** begin Passage shown **
7567f45d60ea4b06af752824e2943eae

Demo on how to save and load models

Authors: Eric Roberts and Petrus Zwart

E-mail: PHZwart@lbl.gov, EJRoberts@lbl.gov

This notebook highlights some basic functionality with the dlsia package.

Using the dlsia framework, we initialize convolutional neural networks, train each on a small dataset using the cpu, and show how to save and load them.

[1]:
import numpy as np
import random

import torch
import torch.nn as nn
import torch.optim as optim
from torch.utils.data import TensorDataset, DataLoader

from dlsia.core import helpers, custom_losses, train_scripts
from dlsia.core.networks import msdnet, tunet, tunet3plus, smsnet

import matplotlib.pyplot as plt

Create & load data

Generate random data

Let’s build some random data: 40 instances of single channel, 36-by-36 images.

[2]:
n_imgs = 40
n_channels = 1
n_xy = 36

random_data1 = torch.rand((n_imgs, n_channels, n_xy, n_xy))
k = nn.Conv2d(in_channels=1, out_channels=1, kernel_size=11, stride=1, padding=5)
random_data2 = torch.rand((n_imgs, n_channels, n_xy, n_xy))
random_data_gt = k(random_data1)
random_data_obs = k(random_data1)  + random_data2*0.50
K = 3
random_data_obs = random_data_obs[:,:,K:32+K,K:32+K].detach()
random_data_gt = random_data_gt[:,:,K:32+K,K:32+K].detach()

train_x = random_data_obs[:20,...]
train_y = random_data_gt[:20,...]
test_x = random_data_obs[20:,...]
test_y = random_data_gt[20:,...]

Prep data

We cast data as tensors for dlsia pipeline ingestion by making liberal use of the PyTorch Dataloader. This allows us to easy handle and iterative load data into the networks and models.

[3]:
train_set = TensorDataset( train_x, train_y)
test_set = TensorDataset( train_x, train_y)

# Specify batch sizes
batch_size_train = 20
batch_size_test  = 20

# Set Dataloader parameters (Note: we randomly shuffle the training set upon each pass)
** end Passage shown **
** begin Provided data **
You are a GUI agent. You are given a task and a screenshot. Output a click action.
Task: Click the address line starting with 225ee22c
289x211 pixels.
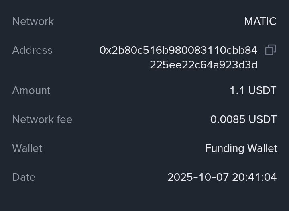[204, 65]
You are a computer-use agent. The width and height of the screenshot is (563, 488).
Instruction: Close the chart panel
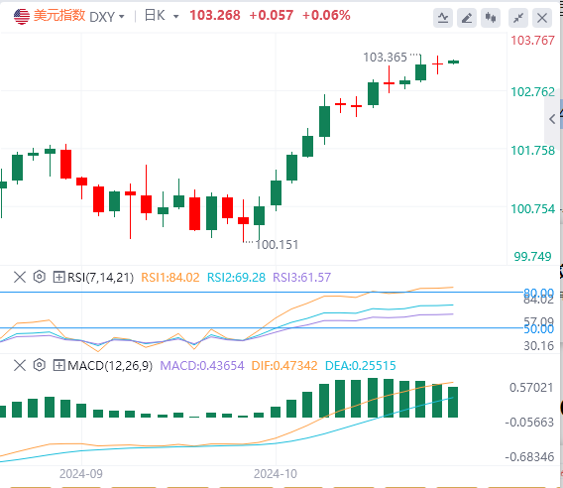pos(542,18)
** end Provided data **
Problems and tasks ::
1) In the dlsia save-and-load demo, how many random images are generated, and what size is each?
2) Write what follows the final line of the dlsia save-and-load demo.

Answers to the problems ::
1) Forty single-channel images, each 36 by 36.

2)
train_loader_params = {'batch_size': batch_size_train,'shuffle': True}
test_loader_params  = {'batch_size': batch_size_test, 'shuffle': False}

# Build Dataloaders
train_loader = DataLoader(train_set, **train_loader_params)
test_loader  = DataLoader(test_set, **test_loader_params)

Construct Networks

dlsia offers a variety of different convolutional neural network architectures.

MSDNet

Mixed-scale Dense networks that probe different length scales using dilated convolutions.

[4]:
msdnet_model = msdnet.MixedScaleDenseNetwork(in_channels = 1,
                                             out_channels = 1,
                                             num_layers=40)

TUNet

Tuneable U-Nets with a variety of user-customizable parameters.

[5]:
tunet_model = tunet.TUNet(image_shape=(32,32),
                          in_channels=1,
                          out_channels=1,
                          depth=3,
                          base_channels=10)

TUNet3+

A newer UNet modification connecting all encoder and decoder layers via carefully crafted upsampling/downsampling/convolution/concatenation bundles.

[6]:
tunet3plus_model = tunet3plus.TUNet3Plus(image_shape=(32,32),
                                         in_channels=1,
                                         out_channels=1,
                                         depth=3,
                                         base_channels=10)

SMSNets

Sparse Mixed-Scale Networks that lean, randomly & sparsely connected variants of MSDNets.

[7]:
smsnet_model = smsnet.random_SMS_network(in_channels=1,
                                         out_channels=1,
                                         hidden_out_channels=[1],
                                         layers=40,
                                         dilation_choices=[1,2,3,4],
                                         #layer_probabilities=layer_probabilities,
                                         network_type="Regression")
[8]:
# View number of learnable parameters in each network
print("MSDNet :     ", helpers.count_parameters(msdnet_model), "parameters")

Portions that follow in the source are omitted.